И много раз обманывался Санько: причудливую тень принимал за коня.

То сразу вместе — и коня и человека видел Санько: коня и человека верхом на коне.

Тогда Санько весь порывался вперед.

* * *

На рассвете, когда тени, побледнев, стали особенно тревожны, Санько собственную тень принял за убегающего в кусты человека.

Было так: Санько крупно шел — и длиннейшая тень бежала впереди его. У кустов, почернев, она внезапно сжалась до размеров человека, который, не вставая с земли, быстро и, казалось, на животе пополз в кусты…

Санько упал на землю и пополз за ним… Зашуршала и захрустела лиственная и сучковая падь орешника, в сучке сухоломкая, в листе мягкая и терпко-душистая. Санько сгребал ее себе под живот в груды и перекатывался по ним, как по волнам, почти ничего не видя перед собой: здесь и в жгучие летние дни стоял плотный, прохладный и едва проницаемый сумрак.

Но вот, совсем близко, впереди его, что-то вспугнуто шарахнулось, захрустело, а над ним, вверху, словно от сильного порыва ветра, тревожно закачались и зашумели ветви.

Казалось, было внезапно вспугнуто что-то живое и крупное.

«Мускат!» — хотел крикнуть Санько, но задохнулся от волнения.

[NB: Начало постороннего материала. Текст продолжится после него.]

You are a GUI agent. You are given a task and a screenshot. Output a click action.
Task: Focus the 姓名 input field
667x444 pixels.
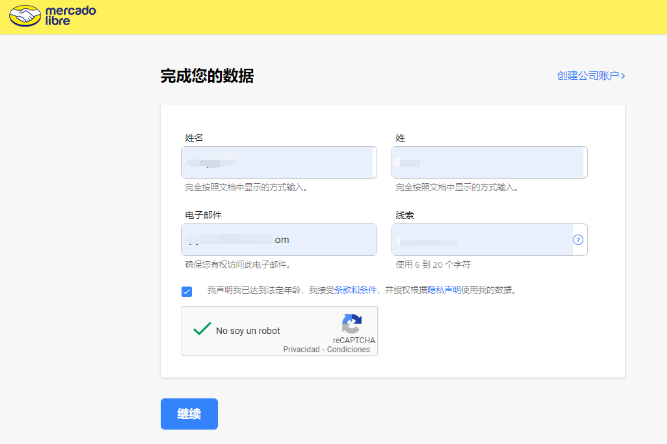[x=278, y=162]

Однако, с силой взметнул руки ловя наобум, и руки его ухватили что-то живое, старавшееся вырваться.

— Волк! — выкрикнул Санько, передохнув, и уже четко ощущая в руках рвущийся человечий сапог.

— Пусти, сатана! Какой я волк?! Ногу я сломал. Пусти!

Но Санько не отпускал.

Голос человека почудился ему знакомым, хоть и очень смутно. Только раз слышал он этот голос, будучи уже больным. И даже какие-то не то усы, не то огромные, рачьи клешни, он вспомнил, шевелились тогда перед его глазами.

— Где Мускат? — успел спросить Санько — и захрипел: человек схватил его за горло и стал душить.

Санько задыхался, но изо всей силы рванул сломанную ногу врага.

Человек взвыл от боли. Руки его ослабели.

И Санько удалось вырвать голову из петли.

Враги грызлись зубами…

Орешник, будто протестуя, бушевал в вершине: яростный клубок, катаясь под ним, гнул, валил и ломал его у самых корней.

Санько Якушнов уже был полугол: его ситцевый мокрый «парусишко» на клочки разодрали не руки, а будто острые когти свирепого Сапсана.

И все же одолел Санько.

Изловчась, он успел схватить врага за горло, душил его бешено и молча: в эту минуту забыв даже о Мускате.

Почувствовав труп в руках, Санько опомнился и разжал руки. Они были липки, в слюне задушенного им человека. Метнулся обтереть их о рубаху — и только тут ощутил, что он голый.

* * *

— Мускат! Мускат! — кричал Санько, ползая в кустах и дрожа от страха: вот наползет на убитого или изуродованного коня.

Теперь Санько мало верил в невредимость Муската.